El tradicionalismo del siglo XIX provocó pues en su discípulo más grande, Lamennais, la reacción de un futurismo demagógico exasperado: la sustitución sistemática de la vox populi, vox Dei, por una concepción de oráculo de la autoridad patriarcal de los pontífices y de los reyes. El integrismo, con el cual la ortodoxia, oficial y popular a la vez, tendía en el catolicismo a confundirse, desde el modernismo y su represión, desde el instante en que la autoridad aflojara su presión, debía suscitar la reacción paralela, pero más brutal todavía, del progresismo contemporáneo.
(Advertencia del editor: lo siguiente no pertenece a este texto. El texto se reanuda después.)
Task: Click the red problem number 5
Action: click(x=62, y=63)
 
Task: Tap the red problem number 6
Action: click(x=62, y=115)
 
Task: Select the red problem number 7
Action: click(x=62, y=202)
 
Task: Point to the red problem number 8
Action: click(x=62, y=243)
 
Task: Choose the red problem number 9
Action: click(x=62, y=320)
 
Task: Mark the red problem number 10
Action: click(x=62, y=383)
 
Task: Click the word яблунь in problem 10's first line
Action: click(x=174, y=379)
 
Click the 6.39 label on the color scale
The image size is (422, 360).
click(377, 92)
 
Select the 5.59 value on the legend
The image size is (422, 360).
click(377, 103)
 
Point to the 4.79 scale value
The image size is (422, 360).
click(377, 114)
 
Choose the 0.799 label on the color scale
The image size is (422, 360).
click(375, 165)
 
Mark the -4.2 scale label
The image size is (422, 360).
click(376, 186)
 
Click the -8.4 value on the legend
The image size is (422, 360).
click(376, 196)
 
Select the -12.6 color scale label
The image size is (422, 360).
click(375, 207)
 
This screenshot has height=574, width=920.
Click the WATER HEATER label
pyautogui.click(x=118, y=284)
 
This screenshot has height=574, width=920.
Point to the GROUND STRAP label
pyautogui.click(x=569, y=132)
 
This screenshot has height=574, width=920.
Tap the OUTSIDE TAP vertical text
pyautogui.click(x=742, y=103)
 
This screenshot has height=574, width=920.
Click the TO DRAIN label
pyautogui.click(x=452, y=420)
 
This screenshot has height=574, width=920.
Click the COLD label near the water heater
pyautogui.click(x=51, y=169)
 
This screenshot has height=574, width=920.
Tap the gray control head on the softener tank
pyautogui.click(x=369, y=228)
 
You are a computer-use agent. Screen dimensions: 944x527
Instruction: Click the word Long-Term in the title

A una tradición indebidamente congelada, sostenida intangible por medio de una autoridad encogida sobre sí misma, la primera relajación, que representaba el reinado de Juan XXIII y el Concilio, haría suceder no la reviviscencia de la tradición auténtica, para la cual no estaban preparados ni la masa ni la mayor parte de sus jefes, sino la disolución de todo sentido tradicional. Una libertad que la autoridad se había cuidado exclusivamente de reprimir para guardar la ocasión o la posibilidad de proseguir su educación, dejada ahora a sí misma, no sabe sino fluctuar a la deriva.
Aquí es donde las inercias propiamente católicas -yo quiero decir del catolicismo moderno- añaden su peso al vértigo dialéctico de las reacciones que acabamos de analizar. Por haberse limitado a «conservar», a «proteger», a «defender», los órganos directores dentro del catolicismo moderno, no supieron guiar, inspirar, suscitar el desarrollo viviente de la tradición católica en todo el cuerpo de los fieles. Estos, pues, no escapan a una inmovilidad pasiva sino para ceder sin resistencia a las presiones de fuera. En estas condiciones, ellos no pueden atestiguar la vitalidad de un organismo que, sin embargo, les pertenece todavía, pero del cual, en demasiado gran número y desde hace ya mucho tiempo, no participan.
Es preciso llegar a una nueva toma de conciencia de esta vitalidad, que es la de la tradición desembarazada de todas estas falsificaciones, si se quiere salir de la crisis católica presente y ayudar así a protestantes y anglicanos a salir de la crisis de su propio ecumenismo para que volvamos a reunirnos todos juntamente con los ortodoxos en la Una Sanctade la cual la cristiandad dividida y el mundo desgarrado tienen más necesidad que nunca.
Fuente:
Bouyer, L. La Iglesia de Dios. Madrid, 1973, pp. 186 y ss.